At GDC 2013 at the end of March, a room full of would-be PS4 developers and press got some new details about the hardware, controller, online and social functions of the forthcoming PlayStation 4.
Senior Staff Developer Support Engineer Chris Norden unveiled the news under an overarching theme of a "frictionless and seamless" gaming experience.
We've known that the PS4 will track both the controller in a gamer's hand, as well as their face, since the console's launch in Feb. But during his GDC talk Norden revealed some interesting ways that this technology will be implemented in games.
For example, the old multiplayer standby of split screen, divvying up television real estate when two or more players go at it, will be aided by this tracking tech. If a gamer gets up and moves right or left, his section of the screen will automatically be swapped.
So here's everything we know about the PlayStation 4 so far...
PS4 release date
The PS4 release date is "Holiday 2013" for the USA. That's the only official detail Sony revealed at the launch in February and it's unclear which other territories it applies to, if any.

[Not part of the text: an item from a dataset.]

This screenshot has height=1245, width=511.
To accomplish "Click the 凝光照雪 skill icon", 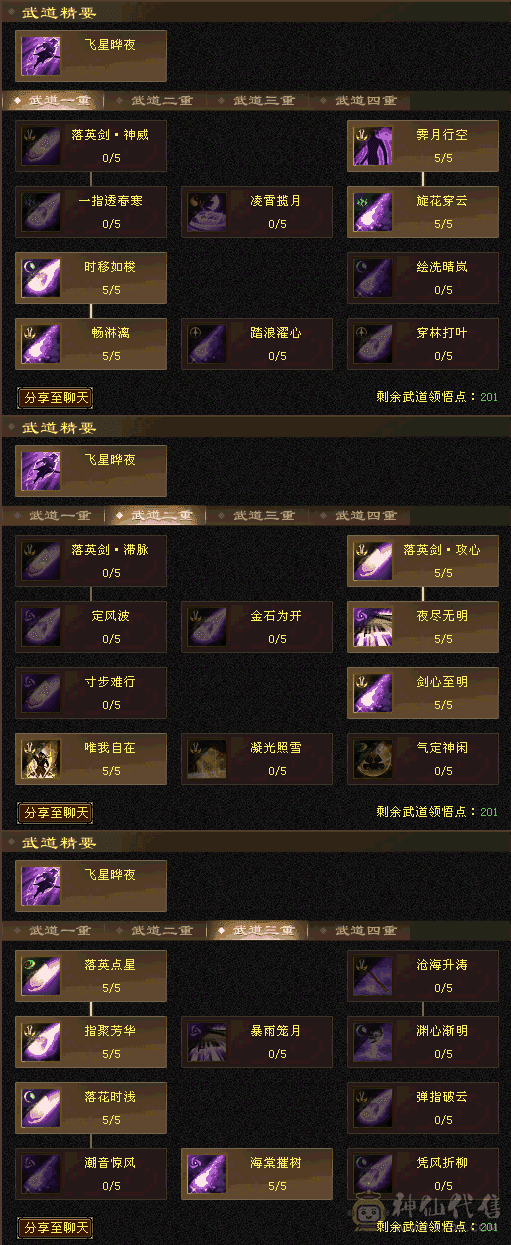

However, in an interview with editor of Outside Xbox and TechRadar contributor, Mike Channell, Assassin's Creed 4 boss Gene Guesdon hinted in March that his game would launch on all platforms simultaneously... at the end of October this year.
Now, obviously for a game to launch on a next-gen console, that next-gen console is going to have to be on sale. So the natural assumption is that the PS4 release date will be October.
When discussing the PS4 and the next Xbox, Guesdon said: "We have a strong engine and we are always pushing the limits so this year again we are ready to support such new capacities, new abilities so the game will be ready for that but also you know we make it for current gen obviously from a starting point," said Guesdon.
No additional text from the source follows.